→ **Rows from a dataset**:
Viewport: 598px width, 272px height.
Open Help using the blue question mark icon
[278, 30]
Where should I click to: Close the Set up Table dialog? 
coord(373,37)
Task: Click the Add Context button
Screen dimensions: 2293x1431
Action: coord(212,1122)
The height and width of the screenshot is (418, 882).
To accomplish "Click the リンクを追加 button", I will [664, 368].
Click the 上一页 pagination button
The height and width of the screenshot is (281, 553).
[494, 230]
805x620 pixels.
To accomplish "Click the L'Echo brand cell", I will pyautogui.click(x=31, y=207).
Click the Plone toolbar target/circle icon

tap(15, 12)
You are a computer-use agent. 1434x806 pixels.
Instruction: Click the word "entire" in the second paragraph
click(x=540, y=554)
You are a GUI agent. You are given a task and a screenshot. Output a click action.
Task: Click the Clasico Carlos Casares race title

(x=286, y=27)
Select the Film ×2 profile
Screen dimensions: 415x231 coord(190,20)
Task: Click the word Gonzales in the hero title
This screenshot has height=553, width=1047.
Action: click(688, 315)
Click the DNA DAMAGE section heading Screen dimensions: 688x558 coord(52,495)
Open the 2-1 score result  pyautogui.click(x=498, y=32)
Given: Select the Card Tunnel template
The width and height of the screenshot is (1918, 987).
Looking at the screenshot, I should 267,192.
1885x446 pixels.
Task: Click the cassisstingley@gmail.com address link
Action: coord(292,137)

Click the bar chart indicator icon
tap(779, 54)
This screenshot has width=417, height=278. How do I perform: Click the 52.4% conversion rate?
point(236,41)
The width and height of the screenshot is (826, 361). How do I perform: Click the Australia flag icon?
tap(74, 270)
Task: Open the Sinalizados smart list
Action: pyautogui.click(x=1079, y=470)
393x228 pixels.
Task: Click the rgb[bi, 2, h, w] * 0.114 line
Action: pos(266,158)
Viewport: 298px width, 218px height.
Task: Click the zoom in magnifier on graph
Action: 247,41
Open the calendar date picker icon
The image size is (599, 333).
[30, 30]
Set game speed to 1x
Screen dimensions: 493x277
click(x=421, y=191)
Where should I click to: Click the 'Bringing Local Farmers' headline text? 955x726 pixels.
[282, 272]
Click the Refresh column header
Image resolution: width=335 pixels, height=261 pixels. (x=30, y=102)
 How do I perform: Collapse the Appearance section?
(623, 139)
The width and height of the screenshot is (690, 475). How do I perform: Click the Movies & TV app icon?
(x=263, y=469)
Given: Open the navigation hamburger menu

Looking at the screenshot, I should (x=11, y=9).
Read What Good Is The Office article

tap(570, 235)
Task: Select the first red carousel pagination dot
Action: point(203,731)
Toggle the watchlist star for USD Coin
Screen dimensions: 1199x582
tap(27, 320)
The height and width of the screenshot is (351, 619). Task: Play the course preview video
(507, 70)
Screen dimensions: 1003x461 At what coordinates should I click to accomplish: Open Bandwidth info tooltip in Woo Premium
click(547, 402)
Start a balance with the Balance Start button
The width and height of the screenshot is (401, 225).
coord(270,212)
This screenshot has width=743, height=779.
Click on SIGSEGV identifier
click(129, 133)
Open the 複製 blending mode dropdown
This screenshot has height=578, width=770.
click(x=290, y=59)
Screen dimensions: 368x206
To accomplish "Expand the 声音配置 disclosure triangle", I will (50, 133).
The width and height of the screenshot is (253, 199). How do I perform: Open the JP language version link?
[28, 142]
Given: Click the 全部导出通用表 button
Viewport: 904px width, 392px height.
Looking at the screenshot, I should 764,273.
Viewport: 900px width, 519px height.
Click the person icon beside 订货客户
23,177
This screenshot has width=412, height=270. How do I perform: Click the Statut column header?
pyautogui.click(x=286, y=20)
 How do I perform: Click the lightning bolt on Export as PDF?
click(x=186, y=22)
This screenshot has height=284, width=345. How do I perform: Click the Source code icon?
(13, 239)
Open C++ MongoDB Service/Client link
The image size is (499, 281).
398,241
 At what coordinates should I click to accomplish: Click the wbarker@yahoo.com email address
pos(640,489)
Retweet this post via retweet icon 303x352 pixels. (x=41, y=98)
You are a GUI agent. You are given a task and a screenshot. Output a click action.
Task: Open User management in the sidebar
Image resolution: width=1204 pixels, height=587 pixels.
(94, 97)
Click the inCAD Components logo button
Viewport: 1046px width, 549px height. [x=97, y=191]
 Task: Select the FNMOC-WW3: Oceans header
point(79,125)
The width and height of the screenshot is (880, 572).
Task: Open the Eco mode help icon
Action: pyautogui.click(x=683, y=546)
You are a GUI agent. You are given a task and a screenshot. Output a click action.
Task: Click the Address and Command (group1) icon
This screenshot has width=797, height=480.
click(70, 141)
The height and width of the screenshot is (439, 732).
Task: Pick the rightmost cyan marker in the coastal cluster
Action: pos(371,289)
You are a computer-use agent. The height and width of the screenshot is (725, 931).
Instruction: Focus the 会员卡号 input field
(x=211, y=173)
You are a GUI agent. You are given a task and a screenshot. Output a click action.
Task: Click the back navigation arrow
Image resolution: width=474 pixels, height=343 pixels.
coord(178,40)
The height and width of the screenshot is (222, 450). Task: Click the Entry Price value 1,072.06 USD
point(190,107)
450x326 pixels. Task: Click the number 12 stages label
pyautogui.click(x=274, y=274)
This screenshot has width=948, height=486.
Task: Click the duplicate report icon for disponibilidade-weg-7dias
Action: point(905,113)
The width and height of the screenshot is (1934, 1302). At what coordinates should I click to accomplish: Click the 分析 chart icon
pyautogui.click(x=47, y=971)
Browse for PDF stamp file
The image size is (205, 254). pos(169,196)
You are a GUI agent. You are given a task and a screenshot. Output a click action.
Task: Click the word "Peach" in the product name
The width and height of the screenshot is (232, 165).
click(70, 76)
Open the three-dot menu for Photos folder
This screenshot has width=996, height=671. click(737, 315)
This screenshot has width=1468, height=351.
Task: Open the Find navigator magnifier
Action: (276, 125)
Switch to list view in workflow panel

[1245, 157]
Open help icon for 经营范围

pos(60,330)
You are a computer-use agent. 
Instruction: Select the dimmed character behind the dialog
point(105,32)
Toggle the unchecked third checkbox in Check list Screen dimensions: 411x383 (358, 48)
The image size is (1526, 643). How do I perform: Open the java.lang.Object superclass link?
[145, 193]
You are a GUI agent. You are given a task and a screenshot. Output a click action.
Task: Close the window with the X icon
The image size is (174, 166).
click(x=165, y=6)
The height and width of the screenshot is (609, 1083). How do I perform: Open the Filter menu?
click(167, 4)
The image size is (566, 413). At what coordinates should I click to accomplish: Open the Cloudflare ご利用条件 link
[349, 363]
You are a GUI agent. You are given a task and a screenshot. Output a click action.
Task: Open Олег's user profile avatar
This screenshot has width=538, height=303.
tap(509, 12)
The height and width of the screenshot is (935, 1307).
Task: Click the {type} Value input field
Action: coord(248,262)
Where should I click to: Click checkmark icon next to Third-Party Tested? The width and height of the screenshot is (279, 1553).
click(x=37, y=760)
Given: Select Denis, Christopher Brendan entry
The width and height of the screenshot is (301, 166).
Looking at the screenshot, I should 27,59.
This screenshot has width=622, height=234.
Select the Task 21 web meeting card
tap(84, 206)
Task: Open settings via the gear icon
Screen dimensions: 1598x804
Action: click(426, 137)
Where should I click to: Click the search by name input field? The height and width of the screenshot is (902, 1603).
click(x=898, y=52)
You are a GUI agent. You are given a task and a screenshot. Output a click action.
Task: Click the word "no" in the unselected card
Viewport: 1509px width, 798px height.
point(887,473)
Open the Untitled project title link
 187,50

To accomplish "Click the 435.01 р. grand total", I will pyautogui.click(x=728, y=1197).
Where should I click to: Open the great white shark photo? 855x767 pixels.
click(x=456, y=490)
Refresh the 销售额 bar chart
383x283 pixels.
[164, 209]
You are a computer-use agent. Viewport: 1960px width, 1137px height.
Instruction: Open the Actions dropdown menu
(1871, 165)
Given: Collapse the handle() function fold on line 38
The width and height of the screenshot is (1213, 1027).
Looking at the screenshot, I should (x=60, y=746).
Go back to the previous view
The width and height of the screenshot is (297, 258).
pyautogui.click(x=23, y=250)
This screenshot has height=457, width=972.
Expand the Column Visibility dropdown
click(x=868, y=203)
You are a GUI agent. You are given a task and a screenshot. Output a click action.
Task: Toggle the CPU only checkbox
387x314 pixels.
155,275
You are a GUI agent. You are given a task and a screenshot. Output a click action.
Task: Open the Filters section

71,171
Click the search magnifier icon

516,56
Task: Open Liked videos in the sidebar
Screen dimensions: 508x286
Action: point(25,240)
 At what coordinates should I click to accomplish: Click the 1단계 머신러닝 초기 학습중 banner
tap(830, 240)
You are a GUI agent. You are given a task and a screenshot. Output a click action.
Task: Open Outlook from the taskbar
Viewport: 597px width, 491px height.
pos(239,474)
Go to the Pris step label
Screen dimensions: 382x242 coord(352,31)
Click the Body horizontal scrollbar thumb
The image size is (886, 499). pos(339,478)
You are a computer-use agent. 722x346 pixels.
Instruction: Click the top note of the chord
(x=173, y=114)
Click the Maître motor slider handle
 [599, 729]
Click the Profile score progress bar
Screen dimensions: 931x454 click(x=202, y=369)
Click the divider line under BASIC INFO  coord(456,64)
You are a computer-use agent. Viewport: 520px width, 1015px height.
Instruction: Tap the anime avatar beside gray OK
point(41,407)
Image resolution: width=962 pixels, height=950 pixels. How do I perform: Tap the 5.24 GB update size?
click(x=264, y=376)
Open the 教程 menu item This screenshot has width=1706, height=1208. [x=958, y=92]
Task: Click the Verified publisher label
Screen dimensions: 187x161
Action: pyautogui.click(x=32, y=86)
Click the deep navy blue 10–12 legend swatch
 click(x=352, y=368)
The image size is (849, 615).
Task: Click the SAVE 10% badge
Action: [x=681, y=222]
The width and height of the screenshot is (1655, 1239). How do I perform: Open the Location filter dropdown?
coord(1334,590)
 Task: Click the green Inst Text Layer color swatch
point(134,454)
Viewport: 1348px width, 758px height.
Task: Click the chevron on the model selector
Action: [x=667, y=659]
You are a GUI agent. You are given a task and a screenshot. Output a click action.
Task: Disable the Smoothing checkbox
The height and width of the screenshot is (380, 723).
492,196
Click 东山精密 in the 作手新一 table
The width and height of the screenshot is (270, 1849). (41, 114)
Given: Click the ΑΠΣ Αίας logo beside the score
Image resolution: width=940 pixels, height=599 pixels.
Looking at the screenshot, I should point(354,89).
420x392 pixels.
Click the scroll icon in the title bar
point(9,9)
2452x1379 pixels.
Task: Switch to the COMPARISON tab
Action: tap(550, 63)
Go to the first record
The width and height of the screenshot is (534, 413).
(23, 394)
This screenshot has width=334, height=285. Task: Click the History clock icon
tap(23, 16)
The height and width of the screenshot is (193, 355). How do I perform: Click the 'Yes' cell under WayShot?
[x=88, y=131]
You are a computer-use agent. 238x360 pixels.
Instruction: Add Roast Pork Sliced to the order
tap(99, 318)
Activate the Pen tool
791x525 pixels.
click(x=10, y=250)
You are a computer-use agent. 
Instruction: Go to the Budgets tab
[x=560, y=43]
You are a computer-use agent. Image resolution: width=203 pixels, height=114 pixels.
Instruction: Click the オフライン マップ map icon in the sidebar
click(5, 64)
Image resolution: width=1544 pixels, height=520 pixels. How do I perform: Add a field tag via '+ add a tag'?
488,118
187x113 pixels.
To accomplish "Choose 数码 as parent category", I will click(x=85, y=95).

→ **WHAT YOU HAVE TO DO**: Reproduce the data verbatim, from its first line down to and including the line that contains "tap(15, 12)".

→ **OUTPUT**:
Viewport: 598px width, 272px height.
Open Help using the blue question mark icon
[278, 30]
Where should I click to: Close the Set up Table dialog? 
coord(373,37)
Task: Click the Add Context button
Screen dimensions: 2293x1431
Action: coord(212,1122)
The height and width of the screenshot is (418, 882).
To accomplish "Click the リンクを追加 button", I will [664, 368].
Click the 上一页 pagination button
The height and width of the screenshot is (281, 553).
[494, 230]
805x620 pixels.
To accomplish "Click the L'Echo brand cell", I will pyautogui.click(x=31, y=207).
Click the Plone toolbar target/circle icon

tap(15, 12)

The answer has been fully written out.